Below is a listing; repeat exactly the lines from the one containing "Task: Open Reader-Retriever" to the one containing "Click the resize", both included.

***

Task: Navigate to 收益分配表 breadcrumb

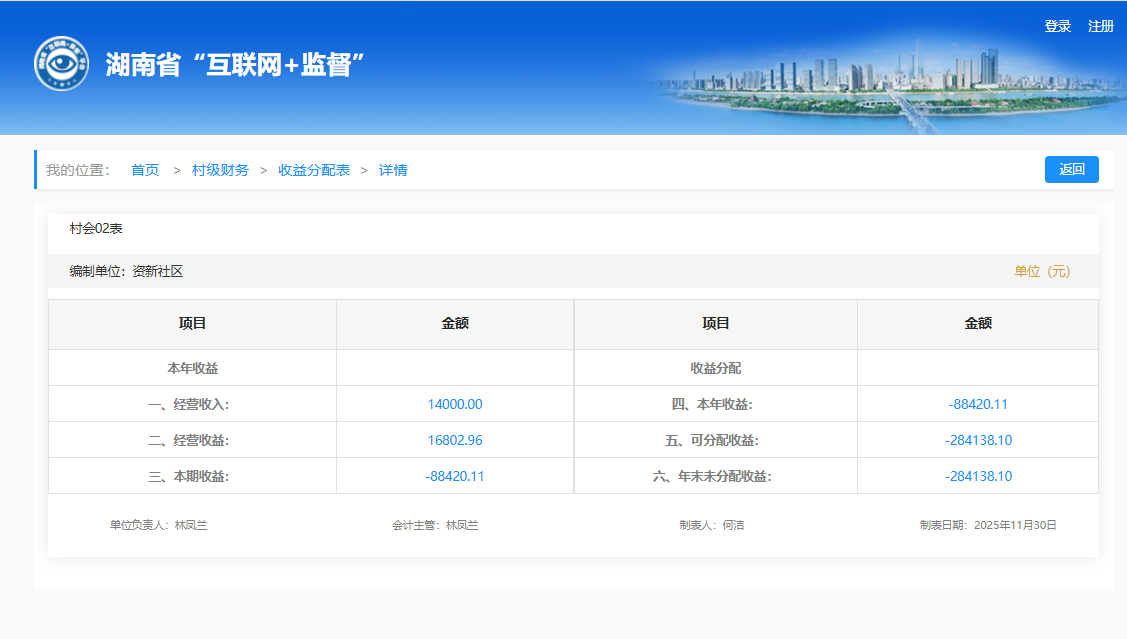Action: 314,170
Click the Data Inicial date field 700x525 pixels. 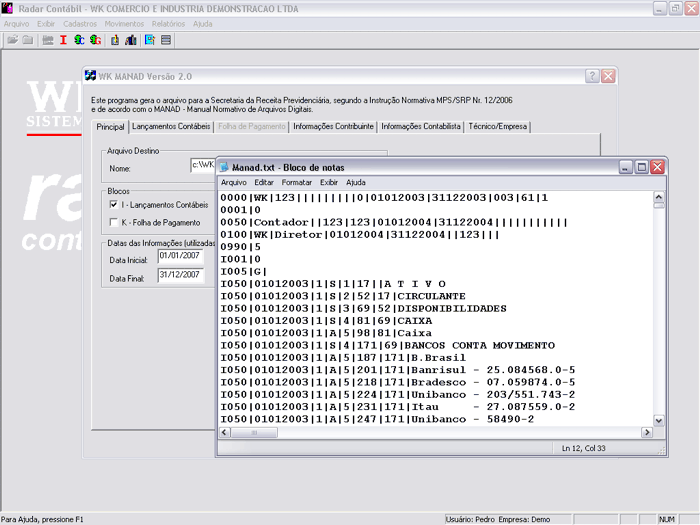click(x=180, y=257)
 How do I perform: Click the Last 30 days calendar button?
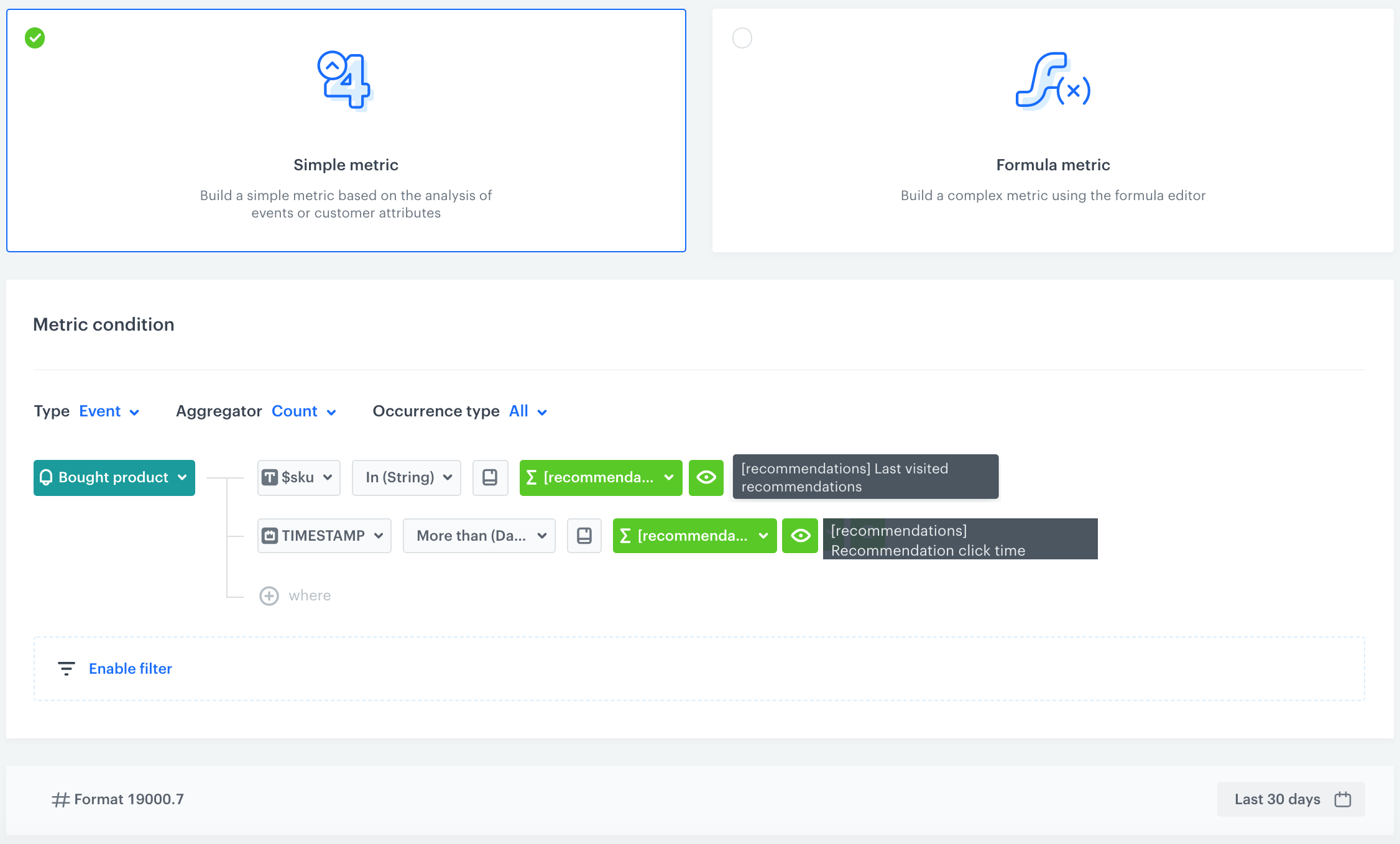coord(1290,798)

***

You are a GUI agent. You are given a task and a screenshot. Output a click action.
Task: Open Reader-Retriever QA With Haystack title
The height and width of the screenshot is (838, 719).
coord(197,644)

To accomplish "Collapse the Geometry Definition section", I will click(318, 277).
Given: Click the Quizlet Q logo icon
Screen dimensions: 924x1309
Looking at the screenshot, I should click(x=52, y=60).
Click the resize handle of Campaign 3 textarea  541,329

***

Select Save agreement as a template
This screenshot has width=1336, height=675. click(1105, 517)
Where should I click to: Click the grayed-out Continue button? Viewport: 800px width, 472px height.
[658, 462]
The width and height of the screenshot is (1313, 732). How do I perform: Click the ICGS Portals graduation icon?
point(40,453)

***

**TASK OUTPUT**:
Task: Open Reader-Retriever QA With Haystack title
The height and width of the screenshot is (838, 719).
coord(197,644)

To accomplish "Collapse the Geometry Definition section", I will click(318, 277).
Given: Click the Quizlet Q logo icon
Screen dimensions: 924x1309
Looking at the screenshot, I should click(x=52, y=60).
Click the resize handle of Campaign 3 textarea  541,329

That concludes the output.